Mst2 crapped within 15 minutes of Miss2 shutting up shop with the waste disposal, FFS!?

When #1Hubby got home, I was all "woe is me" over my literally crappy birthday, intending to earn an early reprieve to the sanctity of my bedroom,  cask  bottle of wine in hand...until he asked what they'd eaten all day to warrant such craptastic crapping, and Miss2 totally killed the sympathy credits I was earning, by advising her father that she had chippies for lunch.  And a babycino.  With marshmallows.  And also muffins.  FFS!?

Please send the waaahmbulance.


  1. Oh fuck. Birthdays are overrated anyway. You should get smouldering hot nude Clooney every day, not just once a year. 

    I hope the day redeemed itself ..... somehow.

  2. I recall that I was always a totally shit on my Mum's birthday. I don't know why, but I just got it in my head that she shouldn't get all the attention. Maybe there is a medical term for this because it does happen.

    Hope next year is better.

  3. Oh you just made me laugh so much that I cried. Birthdays suck arse. I turned 28 again last weekend and it sucked. But I am thankful that there wasn't any toddler crap involved.

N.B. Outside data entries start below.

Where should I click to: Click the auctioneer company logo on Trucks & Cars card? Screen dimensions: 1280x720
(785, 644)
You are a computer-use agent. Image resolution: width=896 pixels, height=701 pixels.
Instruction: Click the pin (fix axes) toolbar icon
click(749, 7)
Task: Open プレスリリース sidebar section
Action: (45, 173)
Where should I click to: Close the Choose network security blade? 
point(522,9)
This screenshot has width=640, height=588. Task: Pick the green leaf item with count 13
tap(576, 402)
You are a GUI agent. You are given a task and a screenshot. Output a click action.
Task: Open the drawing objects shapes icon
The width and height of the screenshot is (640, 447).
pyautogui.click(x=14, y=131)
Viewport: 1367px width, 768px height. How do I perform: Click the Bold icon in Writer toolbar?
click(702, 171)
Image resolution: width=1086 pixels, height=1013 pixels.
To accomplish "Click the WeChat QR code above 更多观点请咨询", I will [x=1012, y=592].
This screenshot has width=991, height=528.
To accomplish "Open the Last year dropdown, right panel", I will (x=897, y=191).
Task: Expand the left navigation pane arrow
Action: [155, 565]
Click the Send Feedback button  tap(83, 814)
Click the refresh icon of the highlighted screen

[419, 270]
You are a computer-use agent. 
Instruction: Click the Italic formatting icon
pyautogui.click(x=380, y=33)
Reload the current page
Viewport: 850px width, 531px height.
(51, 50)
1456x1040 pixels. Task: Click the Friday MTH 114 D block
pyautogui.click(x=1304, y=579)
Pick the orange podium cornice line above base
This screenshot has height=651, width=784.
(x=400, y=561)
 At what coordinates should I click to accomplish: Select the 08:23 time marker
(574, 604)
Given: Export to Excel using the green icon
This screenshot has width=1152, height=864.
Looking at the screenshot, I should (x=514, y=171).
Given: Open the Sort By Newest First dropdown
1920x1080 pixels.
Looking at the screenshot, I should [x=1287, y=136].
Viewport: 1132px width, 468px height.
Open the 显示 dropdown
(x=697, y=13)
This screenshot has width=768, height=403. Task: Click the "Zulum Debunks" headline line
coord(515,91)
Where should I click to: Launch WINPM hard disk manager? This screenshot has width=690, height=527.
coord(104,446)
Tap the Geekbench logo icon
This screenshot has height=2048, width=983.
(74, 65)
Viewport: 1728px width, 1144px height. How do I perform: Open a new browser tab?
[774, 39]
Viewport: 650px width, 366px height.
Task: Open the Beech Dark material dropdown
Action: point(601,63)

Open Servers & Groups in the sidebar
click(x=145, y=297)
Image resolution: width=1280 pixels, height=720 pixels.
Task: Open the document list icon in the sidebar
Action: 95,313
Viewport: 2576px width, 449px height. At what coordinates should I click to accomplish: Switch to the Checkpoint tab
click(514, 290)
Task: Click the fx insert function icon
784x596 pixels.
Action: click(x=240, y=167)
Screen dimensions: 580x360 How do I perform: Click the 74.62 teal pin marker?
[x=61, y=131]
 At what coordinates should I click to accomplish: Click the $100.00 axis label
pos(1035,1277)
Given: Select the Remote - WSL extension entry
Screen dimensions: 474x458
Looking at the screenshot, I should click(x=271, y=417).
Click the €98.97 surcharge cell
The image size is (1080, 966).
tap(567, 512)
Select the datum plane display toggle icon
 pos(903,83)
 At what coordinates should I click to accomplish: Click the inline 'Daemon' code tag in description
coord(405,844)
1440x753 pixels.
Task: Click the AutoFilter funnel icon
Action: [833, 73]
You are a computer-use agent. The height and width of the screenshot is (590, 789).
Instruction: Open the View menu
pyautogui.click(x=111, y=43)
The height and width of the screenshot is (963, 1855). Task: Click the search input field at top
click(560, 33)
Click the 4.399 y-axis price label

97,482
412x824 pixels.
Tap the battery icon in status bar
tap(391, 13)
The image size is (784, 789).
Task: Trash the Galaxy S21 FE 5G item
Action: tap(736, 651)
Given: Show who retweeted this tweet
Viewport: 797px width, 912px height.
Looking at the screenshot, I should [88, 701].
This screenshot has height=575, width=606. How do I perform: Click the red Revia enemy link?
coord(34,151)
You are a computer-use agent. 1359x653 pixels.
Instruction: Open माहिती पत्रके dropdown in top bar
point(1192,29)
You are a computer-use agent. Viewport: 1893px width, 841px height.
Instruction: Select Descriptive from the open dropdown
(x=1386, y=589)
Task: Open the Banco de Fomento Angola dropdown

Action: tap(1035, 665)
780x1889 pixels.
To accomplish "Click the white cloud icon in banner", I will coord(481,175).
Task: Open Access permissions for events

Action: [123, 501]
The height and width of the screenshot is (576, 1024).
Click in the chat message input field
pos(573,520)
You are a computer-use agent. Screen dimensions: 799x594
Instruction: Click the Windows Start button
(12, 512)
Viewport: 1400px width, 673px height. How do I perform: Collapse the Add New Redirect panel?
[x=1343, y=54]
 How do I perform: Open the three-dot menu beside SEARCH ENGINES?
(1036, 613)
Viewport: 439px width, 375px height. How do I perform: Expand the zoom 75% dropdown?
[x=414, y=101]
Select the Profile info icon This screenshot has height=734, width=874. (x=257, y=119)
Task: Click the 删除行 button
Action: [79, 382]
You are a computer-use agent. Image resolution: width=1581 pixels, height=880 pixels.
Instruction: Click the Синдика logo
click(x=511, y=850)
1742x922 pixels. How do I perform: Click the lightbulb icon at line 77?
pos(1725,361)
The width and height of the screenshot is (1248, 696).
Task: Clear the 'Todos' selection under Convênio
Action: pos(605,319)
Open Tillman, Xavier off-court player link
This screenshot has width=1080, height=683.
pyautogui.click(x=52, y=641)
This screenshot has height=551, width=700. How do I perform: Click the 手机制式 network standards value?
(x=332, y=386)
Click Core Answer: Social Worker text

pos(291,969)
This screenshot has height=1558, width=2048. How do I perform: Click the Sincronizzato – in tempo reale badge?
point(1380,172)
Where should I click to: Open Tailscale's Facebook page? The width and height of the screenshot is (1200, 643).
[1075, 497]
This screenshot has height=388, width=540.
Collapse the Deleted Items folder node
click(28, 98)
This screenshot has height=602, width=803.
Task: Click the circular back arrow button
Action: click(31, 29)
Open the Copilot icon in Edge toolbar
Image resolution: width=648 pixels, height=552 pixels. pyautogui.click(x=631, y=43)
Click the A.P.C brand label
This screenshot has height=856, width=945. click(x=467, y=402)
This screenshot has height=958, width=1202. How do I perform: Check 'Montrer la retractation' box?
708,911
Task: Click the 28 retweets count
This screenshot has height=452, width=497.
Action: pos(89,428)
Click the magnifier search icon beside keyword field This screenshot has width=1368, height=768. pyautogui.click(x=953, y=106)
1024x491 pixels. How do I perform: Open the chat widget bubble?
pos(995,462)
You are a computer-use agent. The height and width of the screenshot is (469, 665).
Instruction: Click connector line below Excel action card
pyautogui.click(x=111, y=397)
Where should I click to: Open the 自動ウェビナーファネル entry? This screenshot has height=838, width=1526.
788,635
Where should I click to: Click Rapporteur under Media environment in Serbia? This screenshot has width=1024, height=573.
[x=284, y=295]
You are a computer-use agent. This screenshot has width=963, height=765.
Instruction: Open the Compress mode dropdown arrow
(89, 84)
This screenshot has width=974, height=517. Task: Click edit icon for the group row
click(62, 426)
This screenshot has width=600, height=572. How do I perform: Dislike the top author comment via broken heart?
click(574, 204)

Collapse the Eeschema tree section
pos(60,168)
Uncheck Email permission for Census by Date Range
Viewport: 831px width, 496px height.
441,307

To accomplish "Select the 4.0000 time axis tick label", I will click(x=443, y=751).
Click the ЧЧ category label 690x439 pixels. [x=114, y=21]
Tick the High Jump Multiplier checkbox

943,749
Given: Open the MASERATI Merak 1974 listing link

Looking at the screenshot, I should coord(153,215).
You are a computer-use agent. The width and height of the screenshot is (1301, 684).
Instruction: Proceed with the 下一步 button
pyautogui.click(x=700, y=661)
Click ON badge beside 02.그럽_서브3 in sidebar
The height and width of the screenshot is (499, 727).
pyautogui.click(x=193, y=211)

  4. I'm so sorry - but I'm cracking up over here.
    At your expense. On your birthday. Sorry.
    You've earnt a slushie or ten - in your trackpants, for goodness sake.

    It's a low low when your day revolves around crap. Literally.
    Happy birthday.
    It's so cool that you're 25 again.
    I'm stuck at 30 - and loving it year after year.

  5. What a shithouse birthday. Only the pun was intended there, I'm sure your whole birthday wasn't crappy. I'm sure that just earned me some bad karma for my birthday next weekend. 25 also, what a coincidence.

  6. It's lucky I get to turn 25 again next year, so I can plan to do it better next time.

  7. Happy tell me what it's like, so I know what to expect when I reach that age *cough* in about 7 year's time *cough*

  8. I have just discovered a slushie alternative that brightened my day.  Macca's drive through frozen Coke, take it home, add vodka....voila, slushie cocktail!  You can still enjoy slushie cocktails at 30 right?  Because I totally would not know....ahem...

  9. I knew there was a reason we get along so well....we're the same age....literally every year!  Happy Birthday, may HB get you something sparkly and impressive!  And may you receive a cake made of KK's!